Jakob noted, “The US Federal Reserve will conduct a $6-8 billion primary open market operation (POMO) today, and it is a bit of a joke to conduct such sizeable operations when volume is nonexistent. The Fed’s action today in a market with no participation should be supportive the Standard & Poor’s 500 index, but we will have to also watch the Standard & Poor’s/Case-Shiller home price index.” Meanwhile, he said, “The dollar is again under some pressure and the Shanghai Composite Index is down further, losing another 1.74%” on Dec. 28.
The S&P/Case-Shiller report on Dec. 28 showed home prices fell 1.3% in October.
In a separate report, the Conference Board said consumer confidence in the economy slipped to 52.5 in December, down from 54.3 in November.
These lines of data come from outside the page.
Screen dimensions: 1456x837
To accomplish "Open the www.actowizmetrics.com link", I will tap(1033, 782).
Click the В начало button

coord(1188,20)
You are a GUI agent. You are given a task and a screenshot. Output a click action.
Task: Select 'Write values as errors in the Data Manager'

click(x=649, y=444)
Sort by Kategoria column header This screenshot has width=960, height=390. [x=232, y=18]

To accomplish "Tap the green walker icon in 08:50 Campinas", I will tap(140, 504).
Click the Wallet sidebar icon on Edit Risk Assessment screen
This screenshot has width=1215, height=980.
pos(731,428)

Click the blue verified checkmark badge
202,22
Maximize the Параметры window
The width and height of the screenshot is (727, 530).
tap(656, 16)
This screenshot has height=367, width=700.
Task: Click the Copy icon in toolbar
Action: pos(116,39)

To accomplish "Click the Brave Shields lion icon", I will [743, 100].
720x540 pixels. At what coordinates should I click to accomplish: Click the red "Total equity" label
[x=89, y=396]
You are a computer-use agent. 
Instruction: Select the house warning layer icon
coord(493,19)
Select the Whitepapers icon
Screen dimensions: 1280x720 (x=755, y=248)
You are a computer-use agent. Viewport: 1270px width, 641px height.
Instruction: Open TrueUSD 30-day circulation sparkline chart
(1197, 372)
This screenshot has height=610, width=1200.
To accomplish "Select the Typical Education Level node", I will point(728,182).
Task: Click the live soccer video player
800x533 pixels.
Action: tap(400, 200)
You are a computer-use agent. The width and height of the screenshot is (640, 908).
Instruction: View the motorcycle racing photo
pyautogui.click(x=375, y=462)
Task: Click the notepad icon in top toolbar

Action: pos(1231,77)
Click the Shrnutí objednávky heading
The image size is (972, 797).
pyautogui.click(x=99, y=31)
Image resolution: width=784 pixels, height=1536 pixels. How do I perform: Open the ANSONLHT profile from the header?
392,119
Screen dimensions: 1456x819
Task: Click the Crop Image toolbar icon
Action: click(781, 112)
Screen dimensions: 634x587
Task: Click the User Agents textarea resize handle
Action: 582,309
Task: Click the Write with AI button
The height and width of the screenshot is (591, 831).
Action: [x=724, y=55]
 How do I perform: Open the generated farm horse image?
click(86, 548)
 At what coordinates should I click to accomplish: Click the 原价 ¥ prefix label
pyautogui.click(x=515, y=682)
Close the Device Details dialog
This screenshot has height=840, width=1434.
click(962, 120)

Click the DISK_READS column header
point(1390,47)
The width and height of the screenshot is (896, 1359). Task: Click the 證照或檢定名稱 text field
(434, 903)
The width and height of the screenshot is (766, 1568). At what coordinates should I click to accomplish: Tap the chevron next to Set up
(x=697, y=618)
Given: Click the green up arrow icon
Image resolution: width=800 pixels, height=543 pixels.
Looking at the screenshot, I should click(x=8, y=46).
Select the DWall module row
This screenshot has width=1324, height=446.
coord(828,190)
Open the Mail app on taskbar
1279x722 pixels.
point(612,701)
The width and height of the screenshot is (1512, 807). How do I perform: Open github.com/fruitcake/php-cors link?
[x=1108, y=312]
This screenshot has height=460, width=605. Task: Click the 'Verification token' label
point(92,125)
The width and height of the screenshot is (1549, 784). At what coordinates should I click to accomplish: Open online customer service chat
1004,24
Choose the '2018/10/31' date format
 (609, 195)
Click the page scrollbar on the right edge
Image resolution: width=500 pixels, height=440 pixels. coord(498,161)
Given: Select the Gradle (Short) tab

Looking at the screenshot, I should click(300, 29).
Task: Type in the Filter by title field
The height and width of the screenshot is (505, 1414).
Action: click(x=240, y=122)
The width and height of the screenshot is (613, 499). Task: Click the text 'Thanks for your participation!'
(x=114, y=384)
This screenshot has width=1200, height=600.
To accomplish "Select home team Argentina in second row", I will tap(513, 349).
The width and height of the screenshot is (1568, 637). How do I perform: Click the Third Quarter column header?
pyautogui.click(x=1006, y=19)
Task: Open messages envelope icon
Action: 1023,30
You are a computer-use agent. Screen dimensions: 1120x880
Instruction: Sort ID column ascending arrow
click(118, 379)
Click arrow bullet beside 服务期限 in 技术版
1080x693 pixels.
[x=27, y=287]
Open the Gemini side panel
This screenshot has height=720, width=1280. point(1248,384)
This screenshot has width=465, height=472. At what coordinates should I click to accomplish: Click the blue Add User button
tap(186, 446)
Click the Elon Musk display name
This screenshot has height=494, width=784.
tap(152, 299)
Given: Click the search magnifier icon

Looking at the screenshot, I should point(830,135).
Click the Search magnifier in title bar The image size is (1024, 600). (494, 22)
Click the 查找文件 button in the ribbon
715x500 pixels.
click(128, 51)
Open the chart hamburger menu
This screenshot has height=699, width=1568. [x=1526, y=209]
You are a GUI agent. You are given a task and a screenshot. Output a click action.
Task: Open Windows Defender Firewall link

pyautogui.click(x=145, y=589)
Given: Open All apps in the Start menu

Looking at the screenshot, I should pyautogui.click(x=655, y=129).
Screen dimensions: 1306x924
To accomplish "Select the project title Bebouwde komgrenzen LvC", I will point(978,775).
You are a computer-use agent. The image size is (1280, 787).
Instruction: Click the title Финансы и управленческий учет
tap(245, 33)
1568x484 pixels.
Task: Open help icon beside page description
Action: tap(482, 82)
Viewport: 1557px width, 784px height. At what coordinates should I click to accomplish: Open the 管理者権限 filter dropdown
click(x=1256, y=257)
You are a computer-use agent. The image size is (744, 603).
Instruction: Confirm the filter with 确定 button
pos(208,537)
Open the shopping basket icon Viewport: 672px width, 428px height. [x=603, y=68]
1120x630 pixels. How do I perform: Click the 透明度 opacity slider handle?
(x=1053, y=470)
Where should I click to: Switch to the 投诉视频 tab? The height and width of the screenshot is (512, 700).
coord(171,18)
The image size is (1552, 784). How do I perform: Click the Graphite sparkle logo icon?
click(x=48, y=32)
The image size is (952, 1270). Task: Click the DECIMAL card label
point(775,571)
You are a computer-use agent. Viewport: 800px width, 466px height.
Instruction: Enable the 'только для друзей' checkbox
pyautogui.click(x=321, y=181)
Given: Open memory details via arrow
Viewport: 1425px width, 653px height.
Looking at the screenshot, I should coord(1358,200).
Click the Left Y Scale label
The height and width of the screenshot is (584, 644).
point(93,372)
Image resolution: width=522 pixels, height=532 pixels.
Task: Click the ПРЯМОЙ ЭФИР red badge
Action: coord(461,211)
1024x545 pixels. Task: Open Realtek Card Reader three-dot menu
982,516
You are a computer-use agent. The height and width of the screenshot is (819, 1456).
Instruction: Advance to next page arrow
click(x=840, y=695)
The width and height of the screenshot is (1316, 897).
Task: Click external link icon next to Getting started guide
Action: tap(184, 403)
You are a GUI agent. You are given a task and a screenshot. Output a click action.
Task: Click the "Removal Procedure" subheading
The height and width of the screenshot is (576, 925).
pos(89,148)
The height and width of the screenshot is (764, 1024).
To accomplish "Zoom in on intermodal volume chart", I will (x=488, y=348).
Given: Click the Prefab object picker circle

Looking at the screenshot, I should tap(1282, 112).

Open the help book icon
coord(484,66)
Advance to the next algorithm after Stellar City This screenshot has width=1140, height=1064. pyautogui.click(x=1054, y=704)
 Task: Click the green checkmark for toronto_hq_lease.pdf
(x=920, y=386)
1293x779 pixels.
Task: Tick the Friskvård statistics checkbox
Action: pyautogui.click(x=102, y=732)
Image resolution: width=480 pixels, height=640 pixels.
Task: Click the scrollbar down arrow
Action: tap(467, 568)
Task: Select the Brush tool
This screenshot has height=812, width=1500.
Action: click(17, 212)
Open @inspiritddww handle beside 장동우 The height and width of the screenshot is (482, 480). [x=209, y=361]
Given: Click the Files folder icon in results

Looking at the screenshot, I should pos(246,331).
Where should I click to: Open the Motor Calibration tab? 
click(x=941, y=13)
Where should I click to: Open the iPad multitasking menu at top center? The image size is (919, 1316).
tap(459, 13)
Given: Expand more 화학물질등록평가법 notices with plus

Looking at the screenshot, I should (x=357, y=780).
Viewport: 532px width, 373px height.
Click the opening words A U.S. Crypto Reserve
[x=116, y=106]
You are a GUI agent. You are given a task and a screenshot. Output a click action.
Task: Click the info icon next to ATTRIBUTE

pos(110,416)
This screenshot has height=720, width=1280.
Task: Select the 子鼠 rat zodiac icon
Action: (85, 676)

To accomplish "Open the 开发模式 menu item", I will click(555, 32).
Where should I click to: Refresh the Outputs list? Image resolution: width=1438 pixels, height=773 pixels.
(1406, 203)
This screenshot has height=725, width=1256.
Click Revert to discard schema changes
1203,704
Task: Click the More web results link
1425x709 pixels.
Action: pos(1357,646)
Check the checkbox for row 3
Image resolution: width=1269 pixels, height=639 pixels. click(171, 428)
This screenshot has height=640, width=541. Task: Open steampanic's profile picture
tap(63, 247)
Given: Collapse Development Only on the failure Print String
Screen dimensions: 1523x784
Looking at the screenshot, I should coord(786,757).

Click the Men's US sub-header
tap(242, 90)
Economists were expecting an increase to 55.8.
In other news, Raymond James analysts said, “With investors' focus increasingly on next-generation (Gen2) biofuels, one has to look at chemicals as well as transportation fuels to get a complete picture of the Gen2 arena. The reason is that the majority of Gen2 companies, both public and private, are pursuing opportunities in chemicals—and in many cases, chemicals will drive these companies' sales for the foreseeable future. Bio-based chemicals are a substitute for conventional specialty chemicals, many of which are derived from petroleum as well. Specialty chemicals comprise a variety of high-value but relatively limited-volume products, including flavors and fragrances, cosmetics, detergents, and industrial lubricants. The global market for these products exceeds $100 billion. A key point to underscore here is that the per-unit pricing and profitability of specialty chemical products far exceeds that of commodity fuels.”
The February contract for benchmark US sweet, light crudes dropped 51¢ to $91/bbl Dec. 27 on NYMEX. The March contract lost 42¢ to $91.74/bbl. On the US spot market, price data for WTI at Cushing, Okla., were not available. Heating oil for January delivery declined 2.42¢ to $2.52/gal on NYMEX. Reformulated blend stock for oxygenate blending for the same month decreased 2.17¢ to $2.42/gal.
The January natural gas contract gained 2.9¢ to $4.11/MMbtu on NYMEX; that contract was scheduled to expire at the close of trading Dec. 28. On the US spot market, gas at Henry Hub, La., dropped 3.8¢ to $4.05/MMbtu.
In London, the February IPE contract for North Sea Brent crude advanced 8¢ to $93.85/bbl. Gas oil for January gas oil was down $1.50 to $777.50/tonne.
The average price for the Organization of Petroleum Exporting Countries' basket of 12 reference crudes dropped 6¢ to $90.67/bbl.